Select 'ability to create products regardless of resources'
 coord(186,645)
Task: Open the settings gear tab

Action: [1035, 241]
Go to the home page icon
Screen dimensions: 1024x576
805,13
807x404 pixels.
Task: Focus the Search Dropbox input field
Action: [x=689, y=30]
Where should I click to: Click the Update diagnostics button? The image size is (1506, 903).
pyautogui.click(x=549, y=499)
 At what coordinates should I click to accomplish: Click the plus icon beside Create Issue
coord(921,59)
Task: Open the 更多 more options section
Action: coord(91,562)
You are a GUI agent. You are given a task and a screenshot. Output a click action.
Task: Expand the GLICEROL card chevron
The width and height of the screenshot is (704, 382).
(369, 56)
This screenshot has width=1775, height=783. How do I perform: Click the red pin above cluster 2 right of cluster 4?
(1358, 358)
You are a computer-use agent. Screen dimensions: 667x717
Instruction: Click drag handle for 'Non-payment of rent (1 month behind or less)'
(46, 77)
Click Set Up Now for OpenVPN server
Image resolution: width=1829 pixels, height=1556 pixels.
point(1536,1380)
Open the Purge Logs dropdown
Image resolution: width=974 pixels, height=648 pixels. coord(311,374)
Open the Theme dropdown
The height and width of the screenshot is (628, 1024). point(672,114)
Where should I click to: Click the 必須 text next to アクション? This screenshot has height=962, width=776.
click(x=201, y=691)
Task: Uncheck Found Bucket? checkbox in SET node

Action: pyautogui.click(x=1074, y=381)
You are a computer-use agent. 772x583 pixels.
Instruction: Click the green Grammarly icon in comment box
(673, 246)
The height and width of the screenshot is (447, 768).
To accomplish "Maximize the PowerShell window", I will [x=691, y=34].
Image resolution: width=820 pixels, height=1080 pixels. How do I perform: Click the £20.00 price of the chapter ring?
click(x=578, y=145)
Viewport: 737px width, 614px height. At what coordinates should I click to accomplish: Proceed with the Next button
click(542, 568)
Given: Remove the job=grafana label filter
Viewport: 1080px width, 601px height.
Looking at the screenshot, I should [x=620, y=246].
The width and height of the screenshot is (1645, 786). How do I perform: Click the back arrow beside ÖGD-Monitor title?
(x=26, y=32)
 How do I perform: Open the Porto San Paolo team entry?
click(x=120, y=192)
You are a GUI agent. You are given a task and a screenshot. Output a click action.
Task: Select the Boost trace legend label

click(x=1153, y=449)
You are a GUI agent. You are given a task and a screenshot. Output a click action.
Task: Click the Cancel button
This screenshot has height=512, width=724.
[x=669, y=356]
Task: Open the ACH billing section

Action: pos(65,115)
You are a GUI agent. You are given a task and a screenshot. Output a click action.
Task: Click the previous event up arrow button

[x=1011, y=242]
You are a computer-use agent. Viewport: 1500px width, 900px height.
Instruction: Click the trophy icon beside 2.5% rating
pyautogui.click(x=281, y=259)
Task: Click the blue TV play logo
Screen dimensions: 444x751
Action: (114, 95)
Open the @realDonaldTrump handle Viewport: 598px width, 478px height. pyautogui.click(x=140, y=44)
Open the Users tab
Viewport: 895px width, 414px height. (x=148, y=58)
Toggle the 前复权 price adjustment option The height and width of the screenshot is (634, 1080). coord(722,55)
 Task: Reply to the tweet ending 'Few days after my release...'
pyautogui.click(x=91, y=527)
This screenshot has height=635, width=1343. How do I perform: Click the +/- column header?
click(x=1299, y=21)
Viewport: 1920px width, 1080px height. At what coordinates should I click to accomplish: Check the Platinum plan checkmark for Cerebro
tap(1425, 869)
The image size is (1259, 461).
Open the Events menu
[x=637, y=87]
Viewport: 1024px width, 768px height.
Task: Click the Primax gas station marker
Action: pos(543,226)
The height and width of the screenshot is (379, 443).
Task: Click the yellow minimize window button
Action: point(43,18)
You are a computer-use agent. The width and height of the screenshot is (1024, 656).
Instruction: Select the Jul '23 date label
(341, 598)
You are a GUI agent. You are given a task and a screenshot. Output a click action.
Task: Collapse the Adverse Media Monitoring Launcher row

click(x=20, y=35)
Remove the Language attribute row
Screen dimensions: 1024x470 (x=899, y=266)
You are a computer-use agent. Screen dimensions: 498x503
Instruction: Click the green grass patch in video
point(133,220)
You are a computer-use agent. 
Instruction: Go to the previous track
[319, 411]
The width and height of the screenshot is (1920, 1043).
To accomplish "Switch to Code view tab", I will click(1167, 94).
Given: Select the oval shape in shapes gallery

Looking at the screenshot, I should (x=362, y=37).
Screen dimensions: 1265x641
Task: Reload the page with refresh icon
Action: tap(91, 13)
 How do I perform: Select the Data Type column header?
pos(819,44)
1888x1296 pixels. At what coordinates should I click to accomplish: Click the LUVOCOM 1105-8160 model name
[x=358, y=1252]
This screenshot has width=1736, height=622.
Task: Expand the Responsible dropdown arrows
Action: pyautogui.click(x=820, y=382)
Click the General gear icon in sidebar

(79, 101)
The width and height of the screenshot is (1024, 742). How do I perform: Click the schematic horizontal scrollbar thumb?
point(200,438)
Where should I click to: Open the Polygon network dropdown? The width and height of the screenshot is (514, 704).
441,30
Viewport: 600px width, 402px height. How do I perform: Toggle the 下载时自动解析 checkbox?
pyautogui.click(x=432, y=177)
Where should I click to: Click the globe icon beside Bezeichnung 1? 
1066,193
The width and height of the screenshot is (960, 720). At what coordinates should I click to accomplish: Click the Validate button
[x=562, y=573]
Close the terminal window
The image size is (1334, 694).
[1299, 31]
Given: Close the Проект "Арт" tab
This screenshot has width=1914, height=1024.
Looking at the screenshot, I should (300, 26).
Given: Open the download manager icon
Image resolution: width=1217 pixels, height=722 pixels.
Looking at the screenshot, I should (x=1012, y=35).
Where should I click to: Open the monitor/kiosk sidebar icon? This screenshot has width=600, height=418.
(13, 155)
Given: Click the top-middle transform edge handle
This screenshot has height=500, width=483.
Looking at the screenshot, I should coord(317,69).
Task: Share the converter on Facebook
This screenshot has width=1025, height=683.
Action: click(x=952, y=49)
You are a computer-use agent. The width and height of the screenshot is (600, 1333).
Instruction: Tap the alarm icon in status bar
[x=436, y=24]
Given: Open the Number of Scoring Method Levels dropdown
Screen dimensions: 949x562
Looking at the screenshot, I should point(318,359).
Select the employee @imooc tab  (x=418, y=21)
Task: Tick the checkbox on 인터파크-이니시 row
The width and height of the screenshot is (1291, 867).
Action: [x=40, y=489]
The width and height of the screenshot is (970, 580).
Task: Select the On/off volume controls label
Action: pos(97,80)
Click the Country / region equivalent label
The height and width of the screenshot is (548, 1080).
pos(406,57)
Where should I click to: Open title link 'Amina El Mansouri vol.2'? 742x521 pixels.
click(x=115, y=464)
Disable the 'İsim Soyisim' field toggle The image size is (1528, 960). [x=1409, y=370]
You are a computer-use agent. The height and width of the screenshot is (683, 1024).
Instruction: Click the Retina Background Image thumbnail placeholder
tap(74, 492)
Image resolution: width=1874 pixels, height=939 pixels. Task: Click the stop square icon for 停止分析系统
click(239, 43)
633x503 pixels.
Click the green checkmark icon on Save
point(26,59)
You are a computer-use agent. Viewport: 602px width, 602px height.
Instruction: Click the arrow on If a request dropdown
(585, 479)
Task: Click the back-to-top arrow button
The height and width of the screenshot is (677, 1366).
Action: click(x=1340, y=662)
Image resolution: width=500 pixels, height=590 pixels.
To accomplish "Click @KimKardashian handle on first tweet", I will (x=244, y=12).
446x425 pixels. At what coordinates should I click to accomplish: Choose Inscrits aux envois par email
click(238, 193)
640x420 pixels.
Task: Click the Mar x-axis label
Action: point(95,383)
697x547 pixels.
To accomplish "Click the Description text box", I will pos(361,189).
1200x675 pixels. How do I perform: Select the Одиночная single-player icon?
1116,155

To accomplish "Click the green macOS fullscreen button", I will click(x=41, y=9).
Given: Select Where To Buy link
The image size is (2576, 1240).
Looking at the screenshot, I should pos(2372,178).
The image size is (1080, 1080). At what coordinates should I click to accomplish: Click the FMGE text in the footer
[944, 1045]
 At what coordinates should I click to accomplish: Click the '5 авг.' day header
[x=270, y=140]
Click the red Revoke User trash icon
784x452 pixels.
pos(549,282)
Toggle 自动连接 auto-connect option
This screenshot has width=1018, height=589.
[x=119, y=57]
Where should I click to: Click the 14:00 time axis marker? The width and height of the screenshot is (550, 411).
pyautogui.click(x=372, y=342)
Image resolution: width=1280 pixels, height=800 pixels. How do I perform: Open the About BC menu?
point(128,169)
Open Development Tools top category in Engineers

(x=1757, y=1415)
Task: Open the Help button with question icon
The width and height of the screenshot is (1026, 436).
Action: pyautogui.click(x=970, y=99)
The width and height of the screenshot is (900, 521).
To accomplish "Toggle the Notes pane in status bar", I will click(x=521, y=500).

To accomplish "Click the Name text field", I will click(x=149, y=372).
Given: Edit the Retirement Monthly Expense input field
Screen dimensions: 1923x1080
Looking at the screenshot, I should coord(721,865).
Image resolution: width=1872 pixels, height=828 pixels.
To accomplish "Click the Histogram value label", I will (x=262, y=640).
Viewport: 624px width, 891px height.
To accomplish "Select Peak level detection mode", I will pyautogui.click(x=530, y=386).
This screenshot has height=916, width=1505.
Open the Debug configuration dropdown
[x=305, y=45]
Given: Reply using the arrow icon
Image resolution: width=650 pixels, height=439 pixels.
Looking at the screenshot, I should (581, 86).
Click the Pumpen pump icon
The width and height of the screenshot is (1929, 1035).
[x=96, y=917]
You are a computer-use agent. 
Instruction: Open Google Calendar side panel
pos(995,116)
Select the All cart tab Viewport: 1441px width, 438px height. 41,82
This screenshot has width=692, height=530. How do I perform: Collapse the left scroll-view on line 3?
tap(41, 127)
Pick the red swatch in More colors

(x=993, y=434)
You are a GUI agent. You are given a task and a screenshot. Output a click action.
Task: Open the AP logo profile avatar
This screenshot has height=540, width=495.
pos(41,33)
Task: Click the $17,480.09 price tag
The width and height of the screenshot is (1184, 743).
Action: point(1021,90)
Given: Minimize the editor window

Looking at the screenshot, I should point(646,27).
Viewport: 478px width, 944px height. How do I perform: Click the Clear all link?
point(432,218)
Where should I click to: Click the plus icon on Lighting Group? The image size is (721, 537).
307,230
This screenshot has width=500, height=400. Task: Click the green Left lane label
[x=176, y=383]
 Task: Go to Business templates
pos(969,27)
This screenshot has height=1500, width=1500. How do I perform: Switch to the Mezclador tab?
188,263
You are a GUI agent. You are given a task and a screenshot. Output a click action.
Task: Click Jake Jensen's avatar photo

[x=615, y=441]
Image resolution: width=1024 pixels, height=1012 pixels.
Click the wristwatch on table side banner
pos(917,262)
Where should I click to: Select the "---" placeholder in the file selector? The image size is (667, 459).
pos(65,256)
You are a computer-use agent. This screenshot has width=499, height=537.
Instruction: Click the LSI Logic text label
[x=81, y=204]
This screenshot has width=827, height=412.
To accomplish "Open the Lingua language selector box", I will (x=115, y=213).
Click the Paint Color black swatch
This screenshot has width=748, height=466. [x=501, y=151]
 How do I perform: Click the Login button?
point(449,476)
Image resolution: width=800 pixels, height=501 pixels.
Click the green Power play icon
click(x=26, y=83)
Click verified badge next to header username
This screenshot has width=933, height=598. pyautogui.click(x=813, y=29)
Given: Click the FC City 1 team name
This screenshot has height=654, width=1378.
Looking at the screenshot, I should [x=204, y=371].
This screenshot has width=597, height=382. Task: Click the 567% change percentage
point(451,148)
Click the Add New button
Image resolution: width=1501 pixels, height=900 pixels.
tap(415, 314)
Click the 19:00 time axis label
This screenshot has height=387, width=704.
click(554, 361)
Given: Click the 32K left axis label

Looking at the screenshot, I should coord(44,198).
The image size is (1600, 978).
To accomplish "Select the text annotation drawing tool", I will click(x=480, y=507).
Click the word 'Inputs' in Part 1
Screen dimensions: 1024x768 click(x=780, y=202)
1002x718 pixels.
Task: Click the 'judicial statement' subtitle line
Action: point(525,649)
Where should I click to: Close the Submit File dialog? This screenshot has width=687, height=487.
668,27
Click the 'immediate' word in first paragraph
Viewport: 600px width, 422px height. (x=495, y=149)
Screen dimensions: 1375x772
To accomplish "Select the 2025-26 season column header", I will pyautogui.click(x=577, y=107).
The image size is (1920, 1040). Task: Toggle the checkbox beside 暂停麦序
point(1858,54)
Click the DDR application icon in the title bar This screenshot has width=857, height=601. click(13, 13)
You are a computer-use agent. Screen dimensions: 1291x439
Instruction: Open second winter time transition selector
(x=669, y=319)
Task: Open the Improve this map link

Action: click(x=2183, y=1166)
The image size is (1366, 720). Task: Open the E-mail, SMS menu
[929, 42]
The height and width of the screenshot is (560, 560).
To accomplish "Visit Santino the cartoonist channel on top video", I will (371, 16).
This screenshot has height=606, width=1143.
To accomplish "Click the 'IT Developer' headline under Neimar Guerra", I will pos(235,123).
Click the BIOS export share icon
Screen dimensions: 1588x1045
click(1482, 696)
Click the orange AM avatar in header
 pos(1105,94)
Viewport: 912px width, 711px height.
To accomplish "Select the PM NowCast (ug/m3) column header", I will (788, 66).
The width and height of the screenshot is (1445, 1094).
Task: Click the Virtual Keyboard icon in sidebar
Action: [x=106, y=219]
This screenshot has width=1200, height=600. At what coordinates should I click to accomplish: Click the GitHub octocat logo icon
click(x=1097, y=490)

════════════════════

Required work — From the records above, transcribe exactly the run of lines that opens with the line holding "Open the Events menu" and closes with the line holding "You are a computer-use agent. Screen dimensions: 498x503", both included.

Completed exercise —
Open the Events menu
[x=637, y=87]
Viewport: 1024px width, 768px height.
Task: Click the Primax gas station marker
Action: pos(543,226)
The height and width of the screenshot is (379, 443).
Task: Click the yellow minimize window button
Action: point(43,18)
You are a computer-use agent. The width and height of the screenshot is (1024, 656).
Instruction: Select the Jul '23 date label
(341, 598)
You are a GUI agent. You are given a task and a screenshot. Output a click action.
Task: Collapse the Adverse Media Monitoring Launcher row

click(x=20, y=35)
Remove the Language attribute row
Screen dimensions: 1024x470 (x=899, y=266)
You are a computer-use agent. Screen dimensions: 498x503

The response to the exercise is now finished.